====== RECORDS SHOWN ======

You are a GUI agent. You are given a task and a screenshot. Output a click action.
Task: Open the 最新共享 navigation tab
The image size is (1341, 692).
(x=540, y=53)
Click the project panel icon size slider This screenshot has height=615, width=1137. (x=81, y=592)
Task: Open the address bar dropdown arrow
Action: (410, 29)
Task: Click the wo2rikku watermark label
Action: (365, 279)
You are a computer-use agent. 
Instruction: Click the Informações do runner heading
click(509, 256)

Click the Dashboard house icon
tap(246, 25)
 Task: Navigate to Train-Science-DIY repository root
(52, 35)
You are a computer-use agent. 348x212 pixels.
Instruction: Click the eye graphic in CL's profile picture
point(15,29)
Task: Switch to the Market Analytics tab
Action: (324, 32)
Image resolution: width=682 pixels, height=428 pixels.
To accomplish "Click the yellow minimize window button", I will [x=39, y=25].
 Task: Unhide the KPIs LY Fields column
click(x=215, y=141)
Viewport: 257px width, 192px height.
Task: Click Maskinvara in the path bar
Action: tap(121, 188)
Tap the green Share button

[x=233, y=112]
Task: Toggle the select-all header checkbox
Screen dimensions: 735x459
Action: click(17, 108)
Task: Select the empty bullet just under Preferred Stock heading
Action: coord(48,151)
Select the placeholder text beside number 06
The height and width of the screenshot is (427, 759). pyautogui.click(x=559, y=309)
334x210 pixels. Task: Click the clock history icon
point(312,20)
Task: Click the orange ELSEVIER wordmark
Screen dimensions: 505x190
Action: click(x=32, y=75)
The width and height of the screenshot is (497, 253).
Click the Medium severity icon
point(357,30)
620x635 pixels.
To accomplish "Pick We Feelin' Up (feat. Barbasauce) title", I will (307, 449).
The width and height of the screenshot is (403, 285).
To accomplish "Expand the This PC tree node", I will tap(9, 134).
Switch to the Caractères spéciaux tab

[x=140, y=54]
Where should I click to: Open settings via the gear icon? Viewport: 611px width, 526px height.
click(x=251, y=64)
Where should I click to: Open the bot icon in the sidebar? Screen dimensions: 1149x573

======

> **EXERCISE OBJECTIVE**
Would you print all of the entries exactly as they stand?

> **ANSWER SECTION**
You are a GUI agent. You are given a task and a screenshot. Output a click action.
Task: Open the 最新共享 navigation tab
The image size is (1341, 692).
(x=540, y=53)
Click the project panel icon size slider This screenshot has height=615, width=1137. (x=81, y=592)
Task: Open the address bar dropdown arrow
Action: (410, 29)
Task: Click the wo2rikku watermark label
Action: (365, 279)
You are a computer-use agent. 
Instruction: Click the Informações do runner heading
click(509, 256)

Click the Dashboard house icon
tap(246, 25)
 Task: Navigate to Train-Science-DIY repository root
(52, 35)
You are a computer-use agent. 348x212 pixels.
Instruction: Click the eye graphic in CL's profile picture
point(15,29)
Task: Switch to the Market Analytics tab
Action: (324, 32)
Image resolution: width=682 pixels, height=428 pixels.
To accomplish "Click the yellow minimize window button", I will [x=39, y=25].
 Task: Unhide the KPIs LY Fields column
click(x=215, y=141)
Viewport: 257px width, 192px height.
Task: Click Maskinvara in the path bar
Action: tap(121, 188)
Tap the green Share button

[x=233, y=112]
Task: Toggle the select-all header checkbox
Screen dimensions: 735x459
Action: click(17, 108)
Task: Select the empty bullet just under Preferred Stock heading
Action: coord(48,151)
Select the placeholder text beside number 06
The height and width of the screenshot is (427, 759). pyautogui.click(x=559, y=309)
334x210 pixels. Task: Click the clock history icon
point(312,20)
Task: Click the orange ELSEVIER wordmark
Screen dimensions: 505x190
Action: click(x=32, y=75)
The width and height of the screenshot is (497, 253).
Click the Medium severity icon
point(357,30)
620x635 pixels.
To accomplish "Pick We Feelin' Up (feat. Barbasauce) title", I will (307, 449).
The width and height of the screenshot is (403, 285).
To accomplish "Expand the This PC tree node", I will tap(9, 134).
Switch to the Caractères spéciaux tab

[x=140, y=54]
Where should I click to: Open settings via the gear icon? Viewport: 611px width, 526px height.
click(x=251, y=64)
Where should I click to: Open the bot icon in the sidebar? Screen dimensions: 1149x573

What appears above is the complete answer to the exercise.